Lessons from Epictetus
You attitude determines your outlook. For another will not damage you, unless you choose: but you will be injured only when you shall think that you are injured.
Don’t waste time lamenting on what has happened. Seek not that the things which happen should happen as you wish; but wish the things which happen to be as they are, you will have a tranquil flow of life.
Become still - let the logos flow through you. It is the act of an ill-instructed man to blame others for his own bad conditions; it is the act of one who has begun to be instructed, to lay blame on himself; and of one whose instruction is completed, neither to blame another nor himself.

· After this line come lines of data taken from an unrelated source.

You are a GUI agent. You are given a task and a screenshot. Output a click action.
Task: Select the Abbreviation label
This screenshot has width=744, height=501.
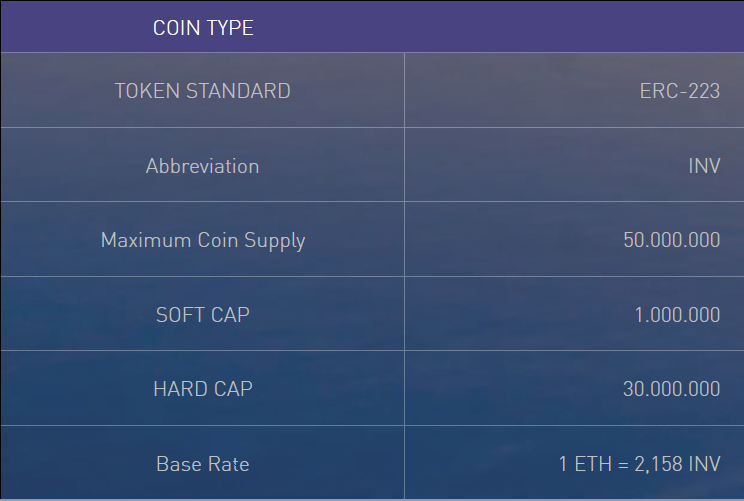(203, 166)
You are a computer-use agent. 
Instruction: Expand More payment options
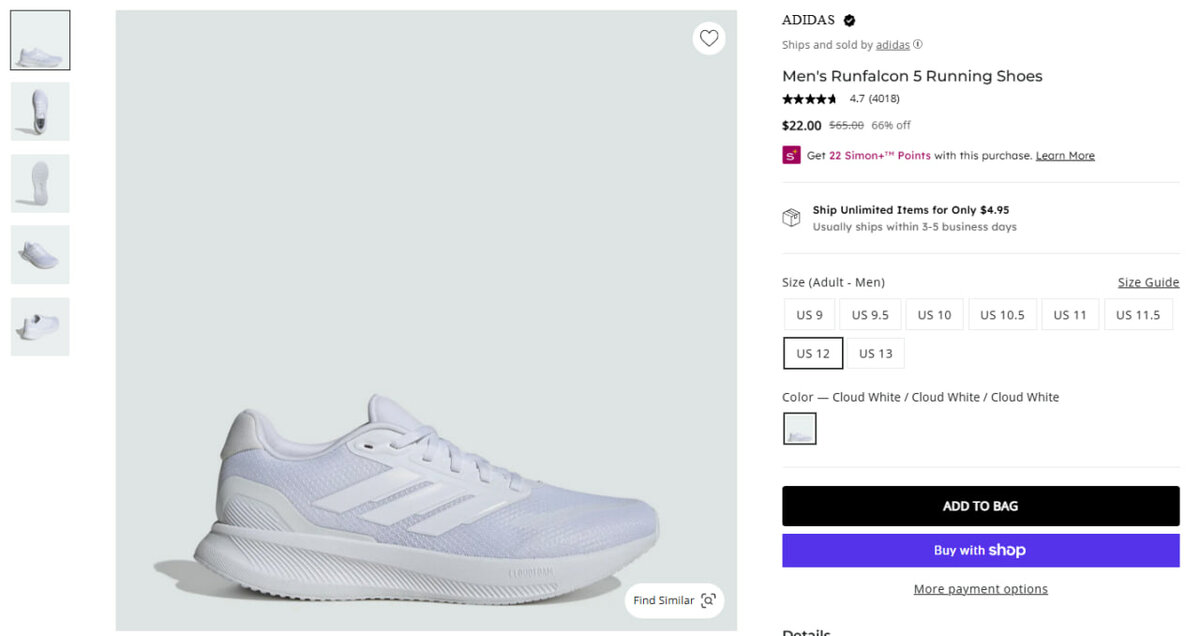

Freedom from desire. Whoever then wishes to be free, let him neither wish for anything nor avoid anything which depends on others. If he does not observe this rule, he must be a slave.
Decide who you will become. You must be one man, either good or bad. You must either cultivate your own ruling faculty, or external things; you must either exercise your skill on internal things or on external things; that is, you must either maintain the position of a philosopher or that of an outsider.
Protect what enters your mind. In walking about you take care not to step on a nail or to sprain your foot; so take care not to damage your own ruling faculty. If we observe this rule in every act, we shall undertake the act with more security.
Don’t seek anything that is outside of yourself. If it should ever happen to you to be turned to externals in order to please some person, you must know that you have lost your purpose in life.